59F outside this morning ... kinda perfect. The sky is yawning blue with contrails lingering ... winds aloft must be negligible. Sammy is barking at the train's whistle, blowing from several miles away ... it's eight and the last minute stragglers are zooming out of the neighborhood ... off to work for the day. There is gold under all the green of outside this morning.
Autumn's easing in.
I had an invite for a first flight in the CAP plane yesterday ... tedious. Lots and lots ... bunches ... tons of e-mail communications and you wouldn't believe the maze of paperwork involved in navigating from a first exploratory visit to a CAPs meeting to yesterday's canceled flight. I note this because, well ... CAPs has been like the last stop on my enthusiasm for flying ... . I have a mat near our front door which I routinely take outside and shake the dust out of. I am that mat ... CAPs shakes the last traces of dust out of me. I told 'em I would be so happy to help with aviation education for the cadet's and boy scouts ... do O rides for ROTC guys ... now ... I just don't care either way. Gosh, it feels odd to just not care.
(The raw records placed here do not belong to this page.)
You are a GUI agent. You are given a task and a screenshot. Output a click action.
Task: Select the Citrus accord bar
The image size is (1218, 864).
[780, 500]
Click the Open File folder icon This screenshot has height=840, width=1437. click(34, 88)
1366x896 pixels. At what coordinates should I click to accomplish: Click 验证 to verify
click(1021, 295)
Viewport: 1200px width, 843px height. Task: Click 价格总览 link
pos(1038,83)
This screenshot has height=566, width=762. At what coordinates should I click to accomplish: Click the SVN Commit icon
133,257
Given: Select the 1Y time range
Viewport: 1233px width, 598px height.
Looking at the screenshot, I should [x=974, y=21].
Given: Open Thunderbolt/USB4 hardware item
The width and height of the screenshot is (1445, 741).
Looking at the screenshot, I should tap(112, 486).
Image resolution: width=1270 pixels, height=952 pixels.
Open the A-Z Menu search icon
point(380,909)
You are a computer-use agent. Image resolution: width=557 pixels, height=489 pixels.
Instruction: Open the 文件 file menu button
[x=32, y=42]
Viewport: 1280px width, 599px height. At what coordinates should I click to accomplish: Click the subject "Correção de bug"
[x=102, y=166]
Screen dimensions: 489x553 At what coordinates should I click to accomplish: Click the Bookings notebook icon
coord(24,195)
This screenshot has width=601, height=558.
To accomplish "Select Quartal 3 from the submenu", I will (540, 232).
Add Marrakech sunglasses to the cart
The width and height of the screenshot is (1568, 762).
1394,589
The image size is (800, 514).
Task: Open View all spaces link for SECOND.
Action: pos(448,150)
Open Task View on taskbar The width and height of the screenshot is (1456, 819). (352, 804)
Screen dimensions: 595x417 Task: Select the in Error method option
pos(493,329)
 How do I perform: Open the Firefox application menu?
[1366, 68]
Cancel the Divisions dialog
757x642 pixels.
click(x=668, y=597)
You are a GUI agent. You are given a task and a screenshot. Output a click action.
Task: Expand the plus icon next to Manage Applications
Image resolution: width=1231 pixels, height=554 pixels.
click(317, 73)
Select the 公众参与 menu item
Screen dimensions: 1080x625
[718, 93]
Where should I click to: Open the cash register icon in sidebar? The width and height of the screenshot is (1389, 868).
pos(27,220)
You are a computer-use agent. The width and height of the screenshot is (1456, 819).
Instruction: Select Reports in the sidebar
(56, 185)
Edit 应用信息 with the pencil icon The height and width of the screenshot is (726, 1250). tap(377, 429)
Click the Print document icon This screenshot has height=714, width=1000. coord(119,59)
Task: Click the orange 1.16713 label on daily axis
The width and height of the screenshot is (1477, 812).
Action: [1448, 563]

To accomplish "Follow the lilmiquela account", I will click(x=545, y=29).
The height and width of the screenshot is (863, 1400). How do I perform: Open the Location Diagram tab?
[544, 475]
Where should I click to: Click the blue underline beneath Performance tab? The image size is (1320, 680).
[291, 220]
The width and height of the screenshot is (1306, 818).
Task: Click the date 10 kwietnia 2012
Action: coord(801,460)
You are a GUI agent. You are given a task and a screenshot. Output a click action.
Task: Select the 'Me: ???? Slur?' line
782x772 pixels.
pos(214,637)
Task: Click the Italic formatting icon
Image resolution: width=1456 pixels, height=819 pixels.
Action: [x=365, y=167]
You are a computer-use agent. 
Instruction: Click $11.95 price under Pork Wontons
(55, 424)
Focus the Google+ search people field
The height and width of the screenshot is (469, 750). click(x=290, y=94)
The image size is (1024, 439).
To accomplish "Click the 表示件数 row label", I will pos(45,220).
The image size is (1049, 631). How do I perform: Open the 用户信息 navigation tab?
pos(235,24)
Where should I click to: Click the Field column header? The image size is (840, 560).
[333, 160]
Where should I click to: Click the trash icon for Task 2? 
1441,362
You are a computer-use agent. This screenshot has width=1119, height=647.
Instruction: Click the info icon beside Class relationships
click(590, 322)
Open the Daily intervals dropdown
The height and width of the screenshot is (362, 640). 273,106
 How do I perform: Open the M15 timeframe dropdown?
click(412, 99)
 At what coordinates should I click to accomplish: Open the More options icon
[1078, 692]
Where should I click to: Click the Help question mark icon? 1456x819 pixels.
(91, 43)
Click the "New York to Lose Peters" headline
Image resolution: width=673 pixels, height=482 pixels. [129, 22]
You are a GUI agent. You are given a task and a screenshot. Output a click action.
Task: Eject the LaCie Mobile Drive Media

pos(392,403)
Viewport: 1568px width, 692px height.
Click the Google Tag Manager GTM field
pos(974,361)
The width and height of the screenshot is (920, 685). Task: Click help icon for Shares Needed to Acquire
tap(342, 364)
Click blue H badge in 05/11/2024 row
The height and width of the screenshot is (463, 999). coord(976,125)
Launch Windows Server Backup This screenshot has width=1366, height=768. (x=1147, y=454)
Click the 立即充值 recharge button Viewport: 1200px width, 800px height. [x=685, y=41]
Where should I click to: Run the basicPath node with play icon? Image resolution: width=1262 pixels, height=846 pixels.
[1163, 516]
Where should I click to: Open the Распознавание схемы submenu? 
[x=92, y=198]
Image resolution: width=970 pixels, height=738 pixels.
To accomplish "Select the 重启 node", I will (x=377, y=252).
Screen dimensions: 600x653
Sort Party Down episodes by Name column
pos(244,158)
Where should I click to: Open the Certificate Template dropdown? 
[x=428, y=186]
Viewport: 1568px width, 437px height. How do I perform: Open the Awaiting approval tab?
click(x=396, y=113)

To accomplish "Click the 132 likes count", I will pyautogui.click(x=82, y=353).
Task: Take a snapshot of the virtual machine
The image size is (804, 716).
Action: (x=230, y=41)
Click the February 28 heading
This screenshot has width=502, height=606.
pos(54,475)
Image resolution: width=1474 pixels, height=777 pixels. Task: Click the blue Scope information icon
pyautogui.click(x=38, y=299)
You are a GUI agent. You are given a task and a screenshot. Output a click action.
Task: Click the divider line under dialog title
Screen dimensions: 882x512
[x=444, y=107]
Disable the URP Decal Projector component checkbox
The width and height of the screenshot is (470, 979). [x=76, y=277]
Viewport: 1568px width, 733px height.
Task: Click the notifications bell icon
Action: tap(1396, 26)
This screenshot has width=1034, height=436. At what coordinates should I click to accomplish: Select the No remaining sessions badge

And ... that has my attention. Not caring. Is that what Autumn ... the autumn of one's life ... is. This begonia came in last night ... blooms all over the floor this morning ... the flowers will be gone soon and I don't have much hope of it wintering over. I'm not good with house plants. Today I will go teach my little group of Korean women conversational English. Yesterday I dropped by the pottery studio to pay my quarterly fee ... I don't have any pottery in the works right now. I do have a handful of chairs out on the back porch wanting to be re-finished. I ... guess I am ... tired. I need to re-boot myself for this next season. I need to find the gold.